NorthKoreaThe Obama Administration is touting the latest United Nations sanctions as a milestone against North Korea’s nuclear and missile programs. We’d like to believe it too, but a close look at the draft Security Council resolution offers many reasons to doubt.
The resolution would double the number of blacklisted North Korean individuals and state entities, adding Pyongyang’s atomic-energy and space agencies. Luxury goods banned from export to North Korea would grow to include watches, yachts and snowmobiles. A ban on sales of aviation fuel targets state-owned airline Air Koryo, while a ban on sales of rocket fuel targets Kim Jong Un’s missile program.
More significant are efforts to cut Pyongyang’s access to hard currency and smuggled weapons technology. The sanctions expand the list of banned arms and dual-use goods, and they require states to inspect all cargo transiting their territory to or from North Korea by sea, air or land. They would also squeeze North Korean mineral exports, including coal and iron ore, which in 2014 accounted for 53% of Pyongyang’s $2.8 billion in exports to China, per South Korean state figures.

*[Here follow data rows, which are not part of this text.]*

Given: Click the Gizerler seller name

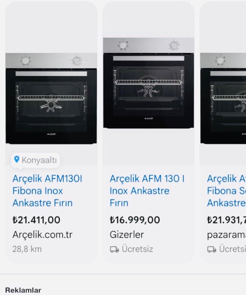Looking at the screenshot, I should [127, 235].
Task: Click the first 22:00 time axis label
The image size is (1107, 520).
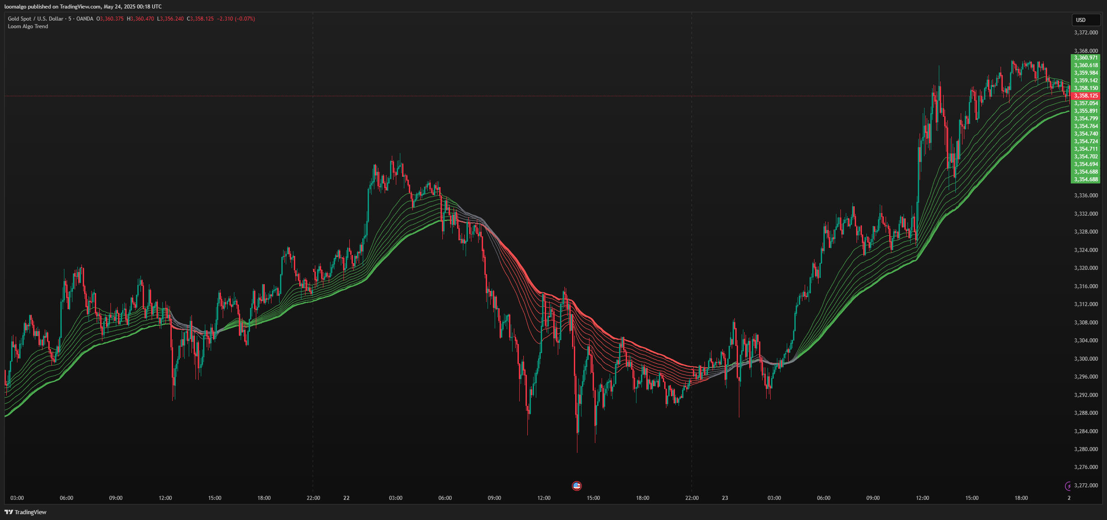Action: 313,498
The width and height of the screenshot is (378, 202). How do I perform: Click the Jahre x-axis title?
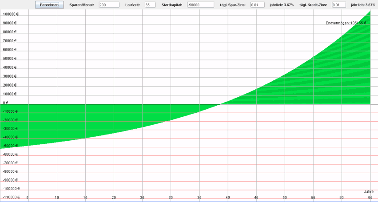click(369, 191)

Overall the blacklist of North Korean proliferators is growing by only 12 individuals and 20 entities to a total of 64; the U.N.’s former blacklist on Iran was far larger at 121. In any case, none of these matter if China won’t rigorously enforce them—which it has never done.
There are other loopholes and oversights. The nominal ban on North Korean mineral exports applies only to purchases that demonstrably fund illicit activities, rather than “livelihood purposes.” Yet money is fungible, so Chinese coal purchases excused on livelihood or humanitarian grounds will still channel hundreds of millions of dollars to the regime.
The sanctions also do nothing about the Chinese oil transfers that keep the Kim regime alive. Or Chinese purchases of textiles from mostly state-run North Korean factories that have quadrupled to $741 million a year since 2010 and recently ensnared Australian surf brand Rip Curl in a supply-chain controversy. Or the 50,000-plus North Korean laborers overseas, largely in China and Russia, earning some $230 million a year for their masters in Pyongyang.
U.S. officials say China has new incentive to back sanctions because it wants to block South Korea’s recent moves to deploy the U.S.-built Thaad missile-defense system. That may be why China wants to look cooperative, but the new sanctions aren’t enough to justify walking back on Thaad. China still views the North as a political buffer against South Korea, a thorn in the side of Japan and the U.S., and a diplomatic card to play at the U.N. So China has long played a double game of rhetorically deploring North Korea’s nuclear program while propping it up in practice.
The better way to squeeze the North is closer cooperation among Washington, Seoul and Tokyo to sanction Chinese banks that facilitate trade with Pyongyang. This worked a decade ago until the Bush Administration fell for more of China’s diplomatic promises. China won’t get serious about stopping North Korea until it sees that the U.S. and its allies are serious.